▶ Supplied data:
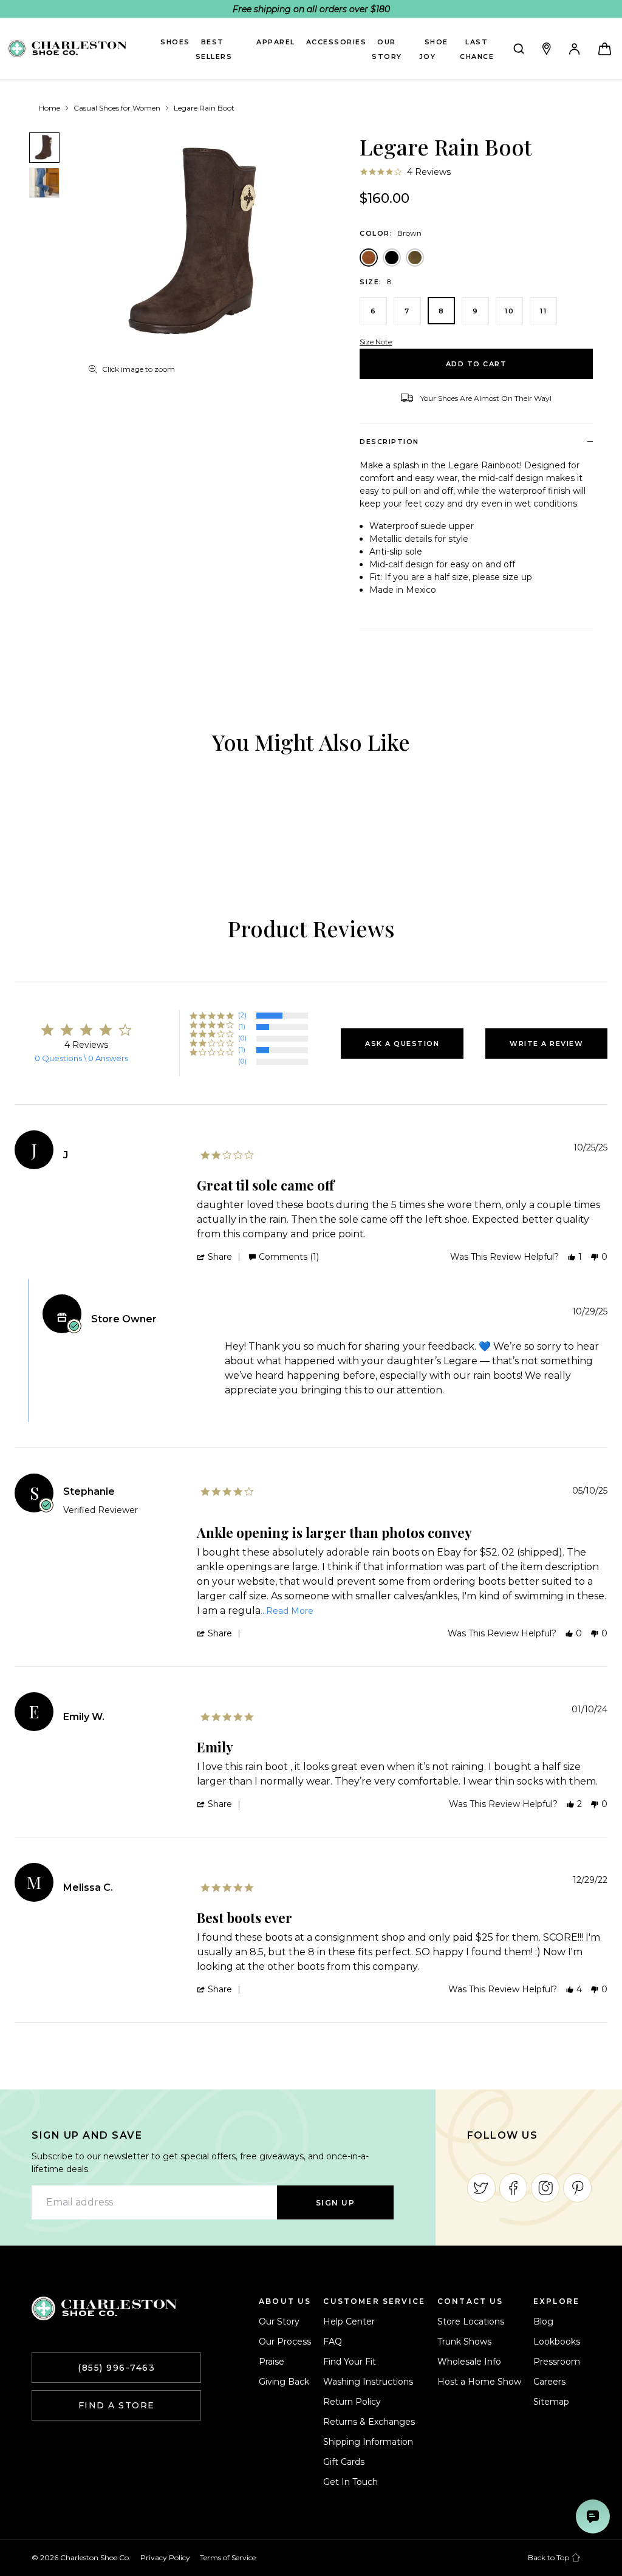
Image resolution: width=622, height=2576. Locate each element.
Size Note (376, 341)
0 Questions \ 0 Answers (81, 1058)
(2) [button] (242, 1015)
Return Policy (352, 2401)
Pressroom (556, 2361)
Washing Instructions (368, 2381)
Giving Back (284, 2381)
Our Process (285, 2341)
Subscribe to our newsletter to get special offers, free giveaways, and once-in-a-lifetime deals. (200, 2163)
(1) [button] (241, 1026)
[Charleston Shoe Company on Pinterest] (577, 2187)
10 (509, 311)
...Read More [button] (287, 1610)
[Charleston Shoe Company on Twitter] (481, 2187)
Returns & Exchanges (369, 2421)
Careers (549, 2381)
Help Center (349, 2321)
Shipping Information (368, 2441)
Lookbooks (556, 2341)
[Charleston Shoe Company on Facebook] (513, 2187)
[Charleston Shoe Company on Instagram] (545, 2187)
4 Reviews (429, 171)
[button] (402, 1043)
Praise (271, 2361)
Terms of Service (228, 2557)
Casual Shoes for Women (116, 107)
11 (543, 311)
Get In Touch (350, 2481)
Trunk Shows (464, 2341)
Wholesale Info (469, 2361)
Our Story (279, 2321)
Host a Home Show (479, 2381)
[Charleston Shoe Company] (104, 2308)
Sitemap (551, 2401)
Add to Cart (476, 364)
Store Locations (470, 2321)
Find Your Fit (349, 2361)
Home (49, 107)
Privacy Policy (165, 2557)
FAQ (332, 2341)
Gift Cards (343, 2461)
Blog (543, 2321)
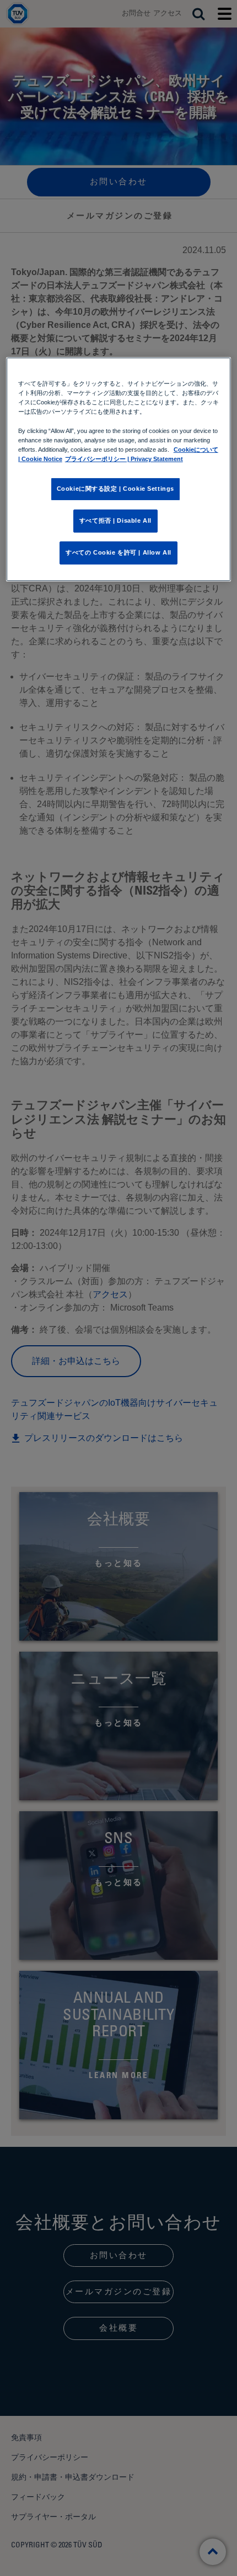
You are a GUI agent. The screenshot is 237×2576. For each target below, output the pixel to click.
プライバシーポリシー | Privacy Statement (124, 459)
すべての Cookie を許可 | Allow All (118, 552)
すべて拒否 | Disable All (115, 520)
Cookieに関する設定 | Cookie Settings (115, 488)
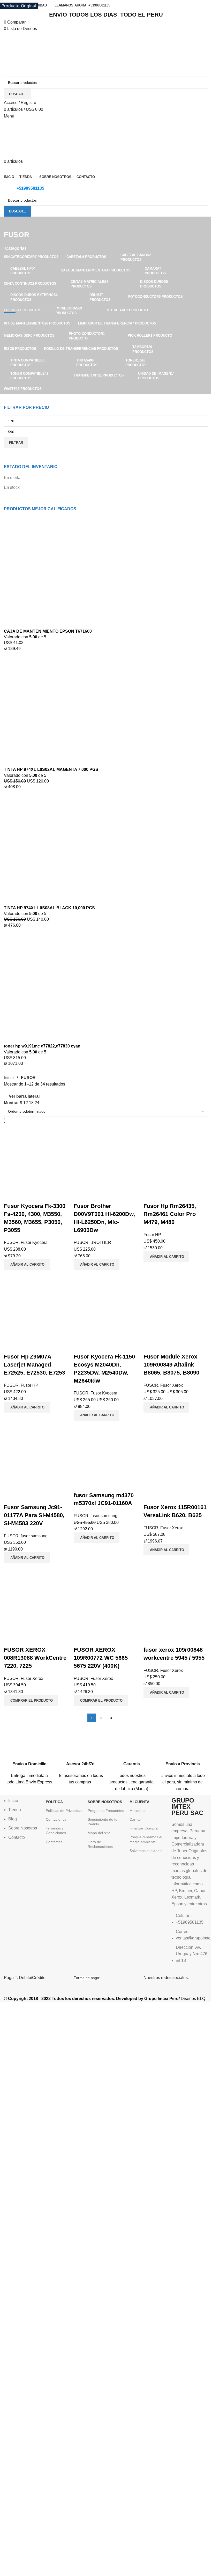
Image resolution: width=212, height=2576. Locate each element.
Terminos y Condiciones (56, 1830)
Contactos (54, 1842)
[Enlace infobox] (29, 1760)
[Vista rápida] (24, 1195)
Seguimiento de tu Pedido (102, 1821)
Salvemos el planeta (146, 1851)
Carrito (135, 1819)
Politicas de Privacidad (64, 1811)
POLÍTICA (54, 1802)
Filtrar (16, 443)
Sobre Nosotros (105, 1802)
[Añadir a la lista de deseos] (38, 1195)
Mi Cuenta (139, 1802)
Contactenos (56, 1819)
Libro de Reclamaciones (100, 1844)
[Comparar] (10, 1195)
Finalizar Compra (144, 1828)
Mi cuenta (138, 1811)
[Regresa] (10, 223)
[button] (27, 1264)
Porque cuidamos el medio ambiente (146, 1839)
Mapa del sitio (99, 1833)
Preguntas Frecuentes (106, 1811)
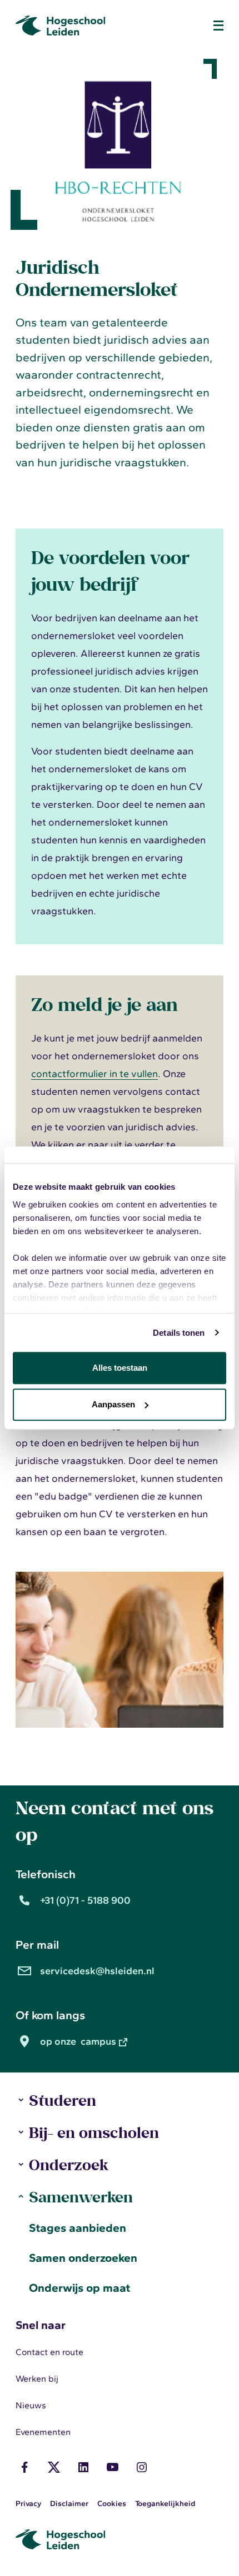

▶ What the task requires:
The entries above are to be reproduced exactly, with the pictures dropped.

▶ The completed task:
Image resolution: width=622, height=2576. Locate each element.
Size Note (376, 341)
0 Questions \ 0 Answers (81, 1058)
(2) [button] (242, 1015)
Return Policy (352, 2401)
Pressroom (556, 2361)
Washing Instructions (368, 2381)
Giving Back (284, 2381)
Our Process (285, 2341)
Subscribe to our newsletter to get special offers, free giveaways, and once-in-a-lifetime deals. (200, 2163)
(1) [button] (241, 1026)
[Charleston Shoe Company on Pinterest] (577, 2187)
10 (509, 311)
...Read More [button] (287, 1610)
[Charleston Shoe Company on Twitter] (481, 2187)
Returns & Exchanges (369, 2421)
Careers (549, 2381)
Help Center (349, 2321)
Shipping Information (368, 2441)
Lookbooks (556, 2341)
[Charleston Shoe Company on Facebook] (513, 2187)
[Charleston Shoe Company on Instagram] (545, 2187)
4 Reviews (429, 171)
[button] (402, 1043)
Praise (271, 2361)
Terms of Service (228, 2557)
Casual Shoes for Women (116, 107)
11 (543, 311)
Get In Touch (350, 2481)
Trunk Shows (464, 2341)
Wholesale Info (469, 2361)
Our Story (279, 2321)
Host a Home Show (479, 2381)
[Charleston Shoe Company] (104, 2308)
Sitemap (551, 2401)
Add to Cart (476, 364)
Store Locations (470, 2321)
Find Your Fit (349, 2361)
Home (49, 107)
Privacy Policy (165, 2557)
FAQ (332, 2341)
Gift Cards (343, 2461)
Blog (543, 2321)
You are a GUI agent. The screenshot is 237×2576. For each target below, output the pixel to click.
プライバシーポリシー | Privacy Statement (124, 459)
すべての Cookie を許可 | Allow All (118, 552)
すべて拒否 | Disable All (115, 520)
Cookieに関する設定 | Cookie Settings (115, 488)
Image resolution: width=212, height=2576. Locate each element.
Terminos y Condiciones (56, 1830)
Contactos (54, 1842)
[Enlace infobox] (29, 1760)
[Vista rápida] (24, 1195)
Seguimiento de tu Pedido (102, 1821)
Salvemos el planeta (146, 1851)
Carrito (135, 1819)
Politicas de Privacidad (64, 1811)
POLÍTICA (54, 1802)
Filtrar (16, 443)
Sobre Nosotros (105, 1802)
[Añadir a la lista de deseos] (38, 1195)
Mi Cuenta (139, 1802)
Contactenos (56, 1819)
Libro de Reclamaciones (100, 1844)
[Comparar] (10, 1195)
Finalizar Compra (144, 1828)
Mi cuenta (138, 1811)
[Regresa] (10, 223)
[button] (27, 1264)
Porque cuidamos el medio ambiente (146, 1839)
Mapa del sitio (99, 1833)
Preguntas Frecuentes (106, 1811)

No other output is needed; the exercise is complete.